ANCYL: LOWER THE NYDA BAR, PLEASE
The ANC Youth League (ANCYL) has seemingly moved mountains to force Parliament to amend the criteria and academic requirements for individuals to serve in the multimillion-rand National Youth Development Agency (NYDA).
The league wants its deputy president, Dennis Moela, who does not possess a tertiary qualification, to be the next chairperson of the agency.
Moela, who was nominated by the ANCYL in earlier processes – despite not having the required academic qualifications – had been previously excluded from the short list, which angered the young lions.
Despite his exclusion, the league, at its national executive committee meeting in April, took a resolution that Parliament should restart the appointment process and lower the bar to ensure that Moela was somehow included on the agency’s board.
This week, Parliament adopted a motion to restart the process that was abandoned in May without any official explanation.
This was despite the fact that the term of the previous board had ended in March.
City Press can reveal that the new process has been drafted in such a way that it would no longer be a requirement for candidates to have a tertiary qualification to serve on the board.
ANC chief whip Jackson Mthembu told City Press that the decision to drop the requirement was based on the fact that it was not there before when the previous boards were appointed.
Mthembu said the criteria were not prescribed in law and would also have exposed Parliament to legal challenges.
Mthembu said proceeding with that requirement would have discriminated against the candidates who had served and had done well in the previous boards.
Mthembu denied suggestions that Parliament was pandering to the whims of the ANCYL, which had previously vowed to City Press that it would get its way.
“This has nothing to do with the ANCYL. It’s just that the law does not prescribe the requirement for academic qualifications.
“We then realised that if we continued with that requirement, we were opening the process to a legal challenge,” he said.

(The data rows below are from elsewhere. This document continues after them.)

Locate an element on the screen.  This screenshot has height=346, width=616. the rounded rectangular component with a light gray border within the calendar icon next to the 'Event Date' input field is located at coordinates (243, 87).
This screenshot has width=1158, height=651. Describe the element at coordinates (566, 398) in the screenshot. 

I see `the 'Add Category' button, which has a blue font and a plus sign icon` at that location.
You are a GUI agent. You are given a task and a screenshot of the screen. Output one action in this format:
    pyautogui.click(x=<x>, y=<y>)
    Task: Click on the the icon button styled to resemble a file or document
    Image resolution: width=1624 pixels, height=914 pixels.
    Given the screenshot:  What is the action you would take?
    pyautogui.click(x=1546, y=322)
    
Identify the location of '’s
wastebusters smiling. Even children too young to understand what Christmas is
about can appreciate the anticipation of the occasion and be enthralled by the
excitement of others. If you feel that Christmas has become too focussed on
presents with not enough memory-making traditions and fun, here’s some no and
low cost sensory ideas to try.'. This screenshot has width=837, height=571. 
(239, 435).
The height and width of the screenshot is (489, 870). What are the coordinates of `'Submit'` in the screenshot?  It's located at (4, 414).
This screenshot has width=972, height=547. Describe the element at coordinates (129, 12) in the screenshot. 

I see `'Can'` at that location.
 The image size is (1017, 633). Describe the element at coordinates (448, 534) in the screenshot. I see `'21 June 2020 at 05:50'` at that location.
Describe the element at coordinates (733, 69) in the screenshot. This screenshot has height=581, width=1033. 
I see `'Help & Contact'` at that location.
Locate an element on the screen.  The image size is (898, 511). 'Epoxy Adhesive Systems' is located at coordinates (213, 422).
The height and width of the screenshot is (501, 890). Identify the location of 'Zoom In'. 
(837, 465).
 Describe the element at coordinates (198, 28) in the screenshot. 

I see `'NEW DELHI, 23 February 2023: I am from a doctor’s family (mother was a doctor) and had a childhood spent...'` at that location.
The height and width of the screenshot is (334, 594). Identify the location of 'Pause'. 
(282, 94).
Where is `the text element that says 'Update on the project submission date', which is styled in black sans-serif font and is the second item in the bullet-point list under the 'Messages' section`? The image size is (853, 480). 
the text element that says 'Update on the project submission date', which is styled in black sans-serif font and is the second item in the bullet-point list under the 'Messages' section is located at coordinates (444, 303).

This is the fourth time Parliament has tried to recruit candidates for the NYDA board. The previous three processes were abandoned without an official explanation.
City Press understands that at issue is a requirement for candidates to possess at least a three-year degree or an equivalent and – to an extent – the internal factional politics of the ANCYL that seemed not to have candidates with marching requirements for the board.
The ANCYL’s secretary-general, Njabulo Nzuza, confirmed that the league’s national executive wanted Moela to serve on the board.
He said the league would nominate someone when the time came.
“We are quite happy that the process is starting afresh because of the issues that we raised. The process must be open so that all young people can participate,” said Nzuza.
This week, the National Assembly adopted a motion by Mthembu to re-establish the ad hoc joint committee and that the committee report back to the House by December 7.